Hoy aparece en las noticias, calculadamente, la libertad de expresión como máxima expresión del albedrío, bandera discutida, amparo de artistas… Según lo que defienden, es el derecho por el cual puedo insultar, ser descortés con todo lo que me salga de la cresta ilíaca, pero sin ninguna responsabilidad penal. Que todo quede en un “ay, estos chicos…” Y a insultar, que son dos días.

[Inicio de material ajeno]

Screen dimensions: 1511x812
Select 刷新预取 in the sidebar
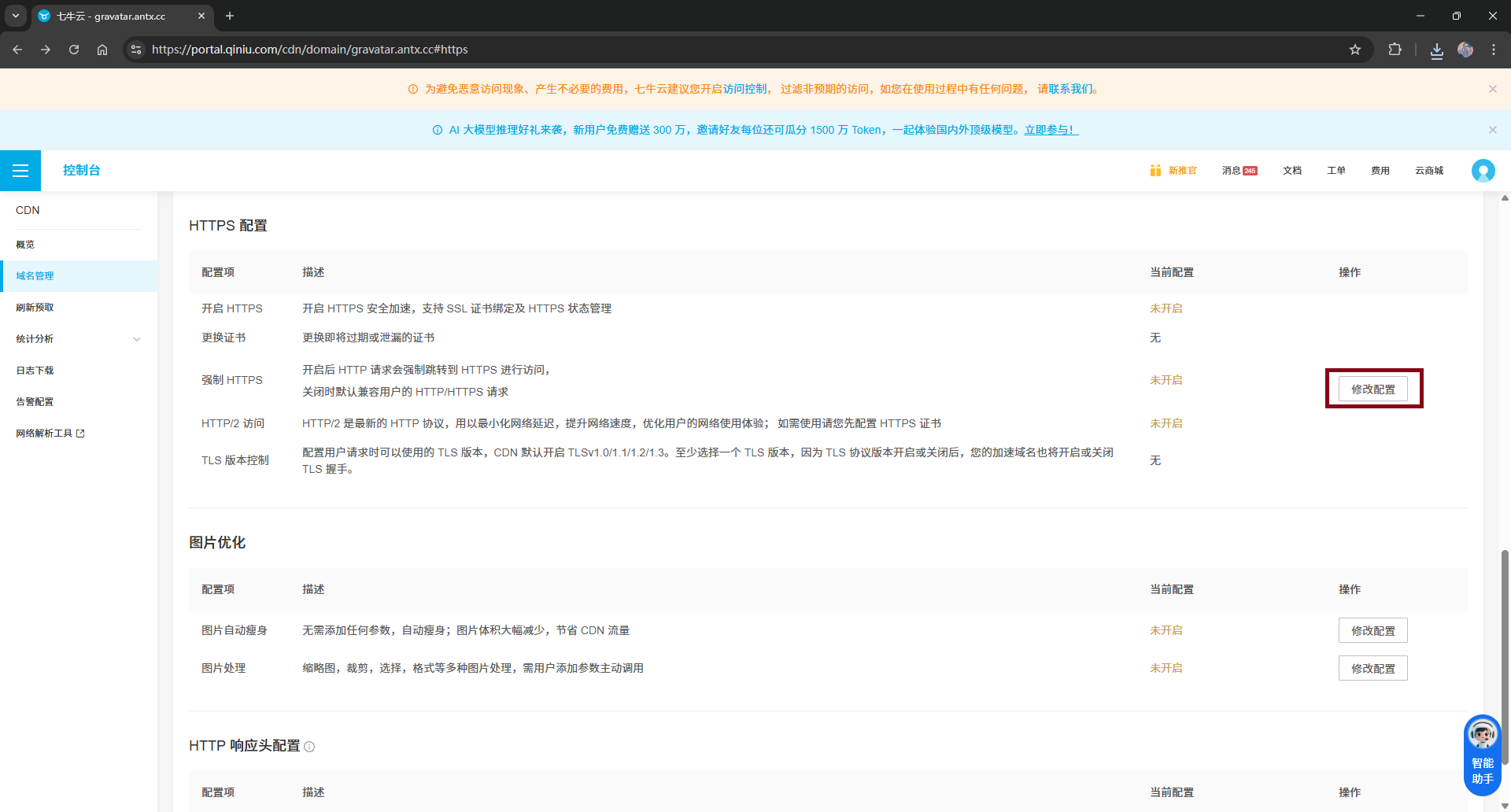click(x=35, y=308)
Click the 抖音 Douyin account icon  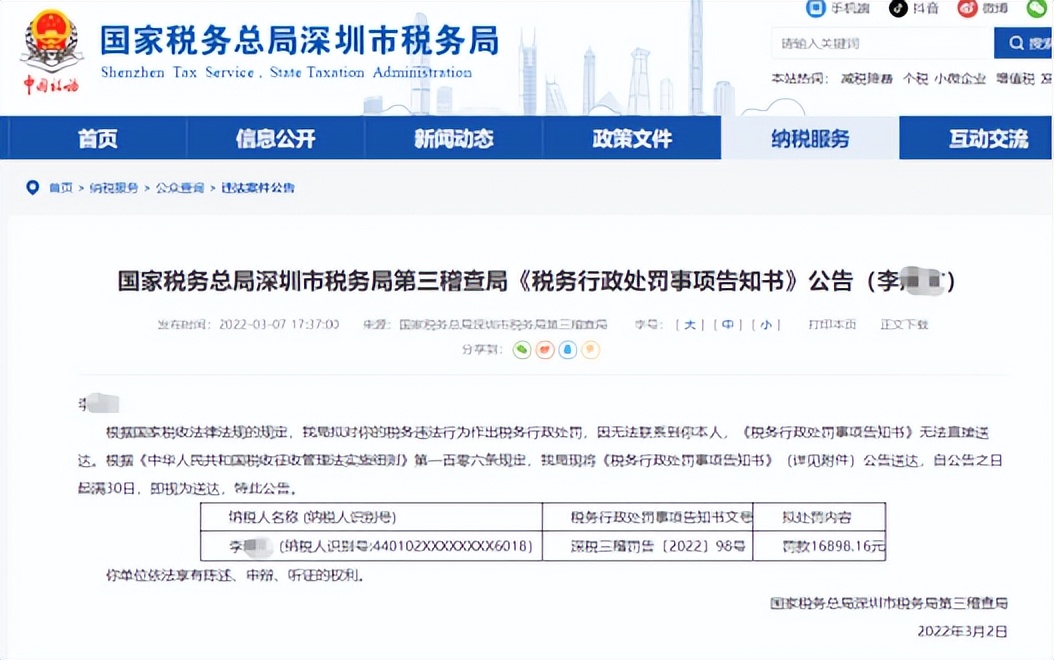point(897,9)
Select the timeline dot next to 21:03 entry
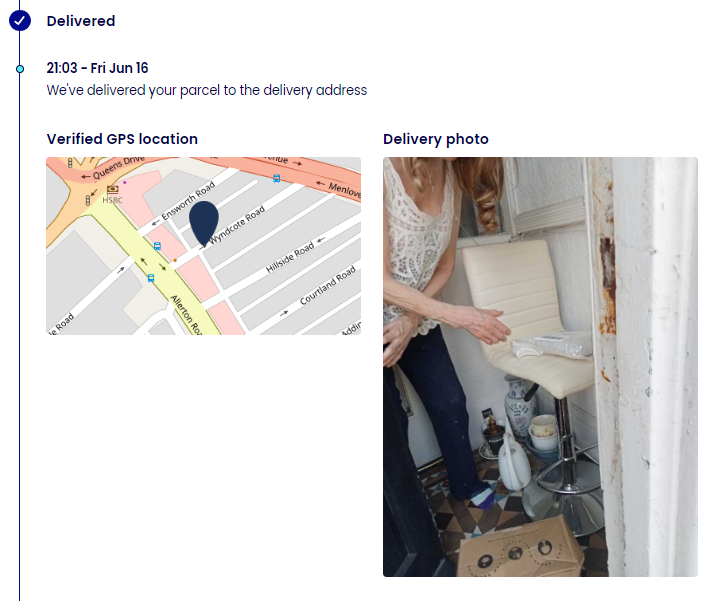The image size is (723, 601). click(20, 69)
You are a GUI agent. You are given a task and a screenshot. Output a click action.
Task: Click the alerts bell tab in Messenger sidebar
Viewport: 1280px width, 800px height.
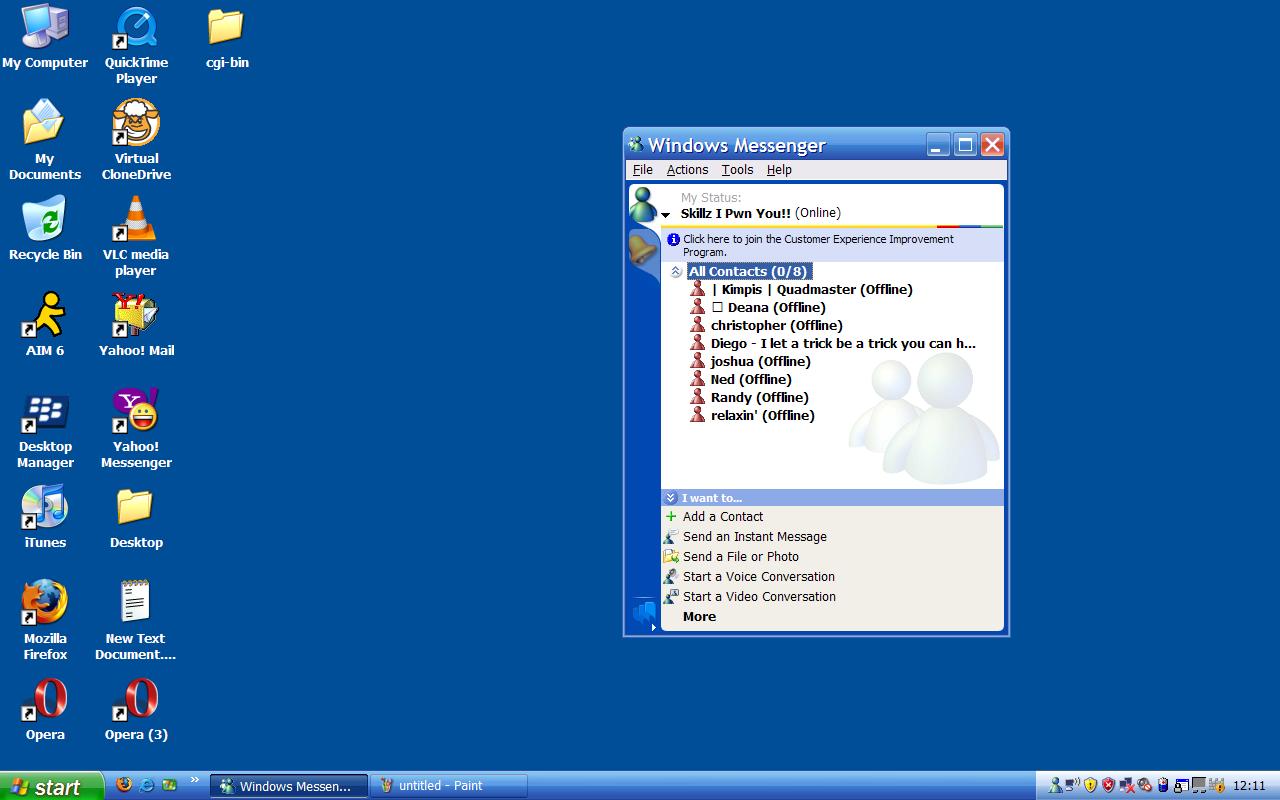tap(643, 249)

Reconozco que me gusta reírme de todo. Y que me encanta hacer leña del árbol caído. Es tan gratificante ser el maltratador y que la mayoría te ignore o te jalee, según toque…

Pues, después de lo anteriormente expuesto, me parece infantil regular para que se pueda ser maleducado sin consecuencias. Así, en nombre de la libertad, podré mentar a la madre de quien me dé la gana, insultar a las instituciones que me permiten este nivel de grosería, justificar la violencia y el terrorismo como legítimas formas de defender la libertad… y todo ello en un ambiente de simpática y cordial camaradería coreada por una turba de complacientes compañeros.

¡Qué bonito! Esta comunidad de librepensantes adscritos a subvenciones de quienes aprovechan el ruido para denostar la inteligencia son, creo yo, profetas sistemáticos, mamporreros del poder en ciernes, pero de buen rollito.

Y, culmino mi alegato, la educación no es negociable. Si quieres ganar notoriedad siendo desconsiderado e incivil, eres muy antiguo. Si te eriges como bastión de la modernidad derribando los límites de la decencia, vas regular…

Cuando llegáis a los juzgados para dar cuenta de vuestros actos, se muestra lo fina que tenéis la piel, lo cobardes que sois a la hora de defender lo indefensible, las lágrimas de cocodrilo implorando protección a vuestros mentores. 

Incumplir las leyes para denunciar su incumplimiento, ¿es mejor?